Alfred Henry Lionel Leach, C.J.

1. The third respondent filed a suit in the Court of the District Munsif of Tanuku against the appellant and his mother-in-law, one Brahmaramba, for the recovery of certain jewels or, in the alternative, damages for conversion, and obtained a decree against both the defendants for the payment of Rs. 1,275-1-0, including costs. The appellant and his mother-in-law filed an appeal in the Court of the Subordinate Judge of Narsapur and pending the hearing applied for an order staying execution of the decree. The application was granted on the condition that they deposited the full amount of the decree in the trial Court with liberty to the decree-holder to withdraw the amount on furnishing security. The appellant deposited the amount and it was withdrawn by the third respondent on a security bond being signed by the first and the second respondents. The second respondent has died during the pendency of the appeal and his estate is represented by the fourth respondent. The Subordinate Judge set aside the decree of the District Munsif so far as it affected the appellant, but dismissed the appeal of his mother-in-law. As the result of this decision the appellant applied to the District Munsif for an order against the third respondent and the sureties for the refund of the money. The District Munsif granted the application. The sureties challenged the correctness of this order so far as it affected them in an appeal to the Subordinate Judge. The Subordinate Judge allowed the appeal, basing his decision on the wording of the security bond. Although the third respondent had not appealed the Subordinate Judge also set aside the order as against her. The appellant then appealed to this Court. The appeal was heard by Cornish, J., who concurred in the decision of the Subordinate Judge so far the sureties were concerned, but restored the order of the District Munsif against the third respondent.
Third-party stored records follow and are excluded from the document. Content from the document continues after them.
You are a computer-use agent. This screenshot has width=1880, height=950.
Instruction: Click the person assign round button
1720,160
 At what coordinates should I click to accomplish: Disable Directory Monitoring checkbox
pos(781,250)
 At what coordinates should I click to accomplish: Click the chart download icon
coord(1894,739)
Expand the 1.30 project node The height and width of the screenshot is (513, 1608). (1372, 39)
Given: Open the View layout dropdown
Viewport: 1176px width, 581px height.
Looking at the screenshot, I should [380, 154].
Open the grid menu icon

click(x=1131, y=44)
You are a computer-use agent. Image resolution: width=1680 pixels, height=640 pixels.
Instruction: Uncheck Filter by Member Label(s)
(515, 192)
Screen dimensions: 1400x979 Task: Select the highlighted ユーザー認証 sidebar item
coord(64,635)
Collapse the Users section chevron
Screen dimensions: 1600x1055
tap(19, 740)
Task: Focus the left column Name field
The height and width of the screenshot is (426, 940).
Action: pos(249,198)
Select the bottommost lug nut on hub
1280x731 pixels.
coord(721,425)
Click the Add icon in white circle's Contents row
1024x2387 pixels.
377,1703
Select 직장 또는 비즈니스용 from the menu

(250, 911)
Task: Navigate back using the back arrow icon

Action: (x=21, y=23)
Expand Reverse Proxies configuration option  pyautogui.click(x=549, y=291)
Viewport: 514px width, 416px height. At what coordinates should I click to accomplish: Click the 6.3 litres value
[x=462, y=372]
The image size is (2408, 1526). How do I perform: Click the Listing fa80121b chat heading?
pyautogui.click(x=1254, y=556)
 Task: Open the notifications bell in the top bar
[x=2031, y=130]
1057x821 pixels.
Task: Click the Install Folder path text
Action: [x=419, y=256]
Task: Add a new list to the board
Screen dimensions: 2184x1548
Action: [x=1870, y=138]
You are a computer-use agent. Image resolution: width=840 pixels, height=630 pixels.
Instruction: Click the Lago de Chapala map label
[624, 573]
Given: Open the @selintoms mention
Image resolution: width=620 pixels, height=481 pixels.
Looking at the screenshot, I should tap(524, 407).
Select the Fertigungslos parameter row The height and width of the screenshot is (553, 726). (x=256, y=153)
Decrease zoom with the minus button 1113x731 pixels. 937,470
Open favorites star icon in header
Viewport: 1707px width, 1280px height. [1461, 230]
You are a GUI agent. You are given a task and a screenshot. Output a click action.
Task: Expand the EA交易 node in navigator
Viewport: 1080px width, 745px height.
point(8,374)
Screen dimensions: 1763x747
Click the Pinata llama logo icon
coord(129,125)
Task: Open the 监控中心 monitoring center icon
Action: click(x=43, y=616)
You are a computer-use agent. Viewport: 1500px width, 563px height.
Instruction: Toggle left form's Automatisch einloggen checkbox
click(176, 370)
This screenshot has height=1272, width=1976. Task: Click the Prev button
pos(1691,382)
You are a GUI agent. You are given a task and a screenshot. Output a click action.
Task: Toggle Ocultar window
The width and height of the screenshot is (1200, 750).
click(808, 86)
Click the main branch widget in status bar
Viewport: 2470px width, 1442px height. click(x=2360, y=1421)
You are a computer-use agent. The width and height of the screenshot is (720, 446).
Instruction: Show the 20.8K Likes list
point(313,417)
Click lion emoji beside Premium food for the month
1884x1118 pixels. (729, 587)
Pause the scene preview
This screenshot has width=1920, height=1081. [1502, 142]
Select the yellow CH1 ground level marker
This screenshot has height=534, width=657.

2. It is quite clear from a perusal of the security bond that the decision of Cornish, J., is correct. The bond recites that the defendants, namely, the appellant and his mother-in-law, should deposit the money in Court and the condition of the bond was this:

If the defendants should succeed in the appeal (preferred) in the Subordinate Judge's Court we agree that the said amount may be recovered by means of the property given as security and also from us personally; and we have given the under mentioned property as a security for the said amount, retaining the same in our possession.

3. It will be observed that the liability of the sureties is here made dependant on both the defendants succeeding in the appeal. The appellant succeeded, but his mother-in-law failed. We are asked to read the word 'defendants' as meaning the defendants or either of them. This would mean reading into the bond something which is not there. Surety bonds have to be construed with strictness. A surety can only be held to his bond if the condition of liability has been fulfilled. The condition of liability has not been fulfilled in the present case. It is unfortunate for the appellant, but no other construction is open to the Court. It is incumbent upon a party especially upon a party who is to be benefited by it, to see that the security bond is properly drawn up. The appellant did not take the precaution which he should have done and he must suffer for his neglect. The appeal will be dismissed with costs in favour of the first respondent.